One British castle I toured had a "great hall" about the size of a football field. The guide informed us that Sir So-and-So routinely held magnificent parties in this room during the mid-19th century.
While some men in our group huffed about the heating bills and the others ogled the gilded tables and sparkling chandeliers, I peered at a series of portraits on the wall.
There was Sir So-and-So, his father hung next to him, his father next to him, and on down the line going back nine generations.
The clothing and hair styles in each portrait varied, reflecting the times, yet the men all looked remarkably similar. They had the same distinctive long nose, the same sad-looking eyes and the same pointy chin.
I made a comment to the tour guide about the strong physical characteristics that had passed through 10 generations of this family.
"Oh," he replied. "The painting of Sir So-and-So is the only one that's a real portrait. He hired an artist to create all of those other portraits."
A fake family. It's not an original idea but an audacious one, for sure.
Genealogists encounter faulty, fraudulent and flat-out fabricated families from time to time. Sometimes the ancestral fiction is deliberate, like Sir So-and-So's. Usually, misrepresented family histories result from careless conclusions about who was who.
Attach the wrong great-grandfather to your family tree and you're in trouble.
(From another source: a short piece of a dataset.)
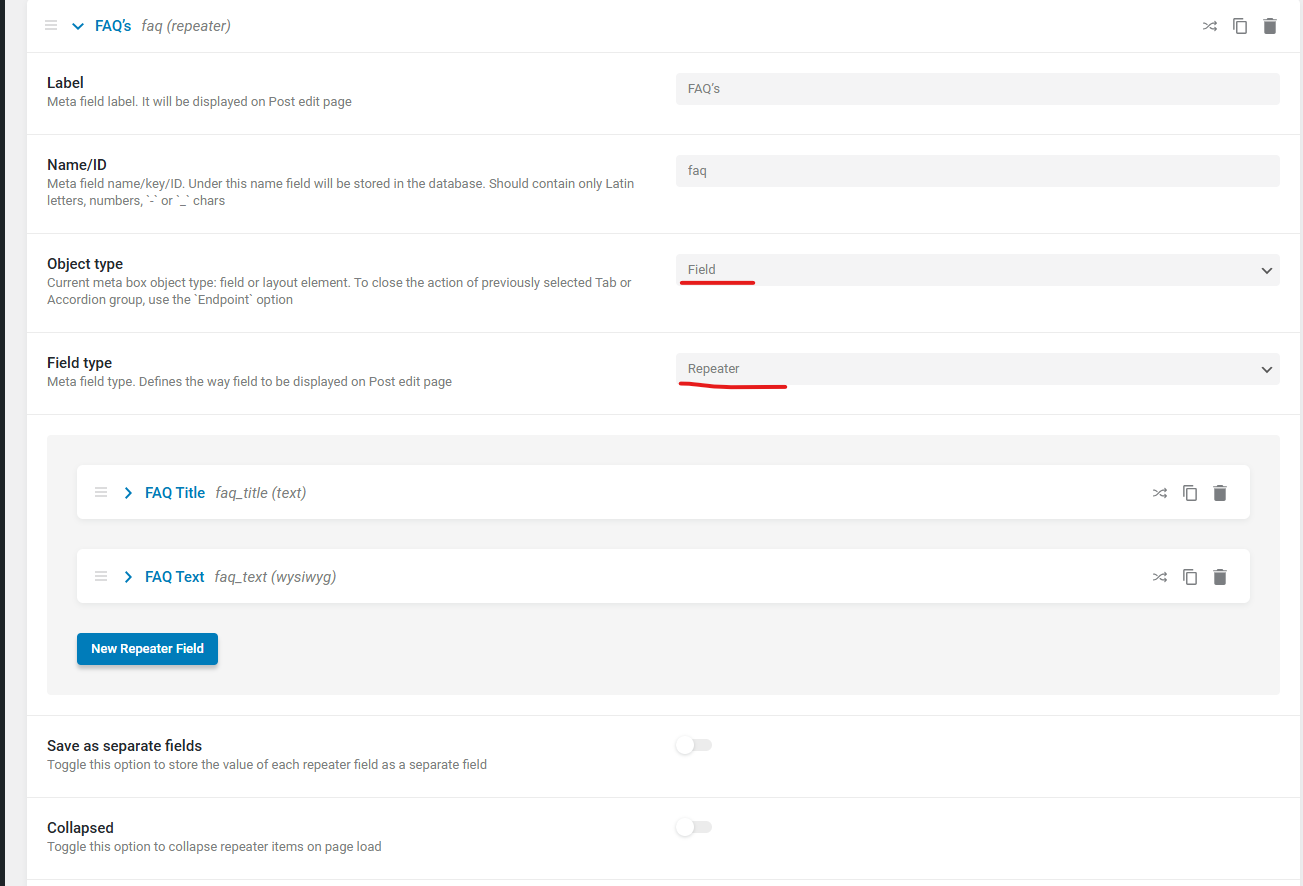Grab the FAQ Title row drag handle
The width and height of the screenshot is (1303, 886).
point(101,493)
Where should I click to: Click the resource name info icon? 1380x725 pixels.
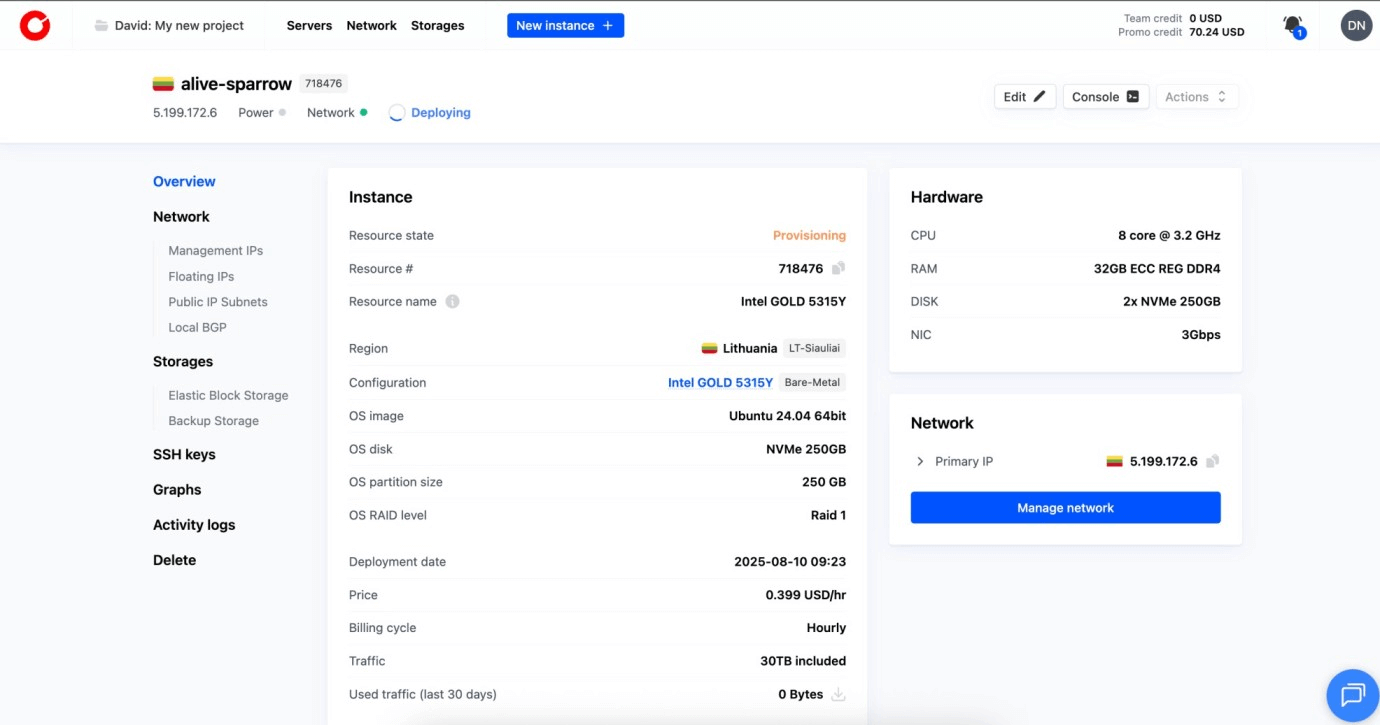click(452, 301)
Why? Great-Grandfather A (the actual sire of your grandma) has one set of ancestors while Great-Grandfather B (the impostor on your chart) has a completely different set of ancestors.
You could spend 20 years researching and writing about a family line that's no kin to you. Even worse, you could pass this research around to hundreds of other researchers who blindly accept your conclusions. So the mistaken conclusion about Great-Granddad takes on astronomical proportions in the genealogical world.
Genealogists rely on evidence that we collect in order to reach conclusions about who gets penciled onto our family tree.
Aside from scientific DNA analysis, who can say with complete certainty that someone who lived 100, 200 or 300 years ago was truly your ancestor? You can't. But you can reach reasonable conclusions based on the evidence you uncover.
Genealogists look at both direct and indirect evidence. Direct evidence provides information that doesn't require deliberation to draw a conclusion. For example, you want to know Grandma's date of birth. So, you look at her birth certificate and her birthday is listed right there in black and white.
Indirect evidence isn't quite as clear but it can be just as trustworthy. Let's say Grandma never had a birth certificate or it burned in a courthouse fire.
But you see a census record that gives her age, and her marriage license also gives her age, and her tombstone says she died in 1952, aged 70 years, 4 months, and 6 days. If the dates on those pieces of evidence all jive, you can make a reasonable conclusion, through indirect evidence, about her birth date.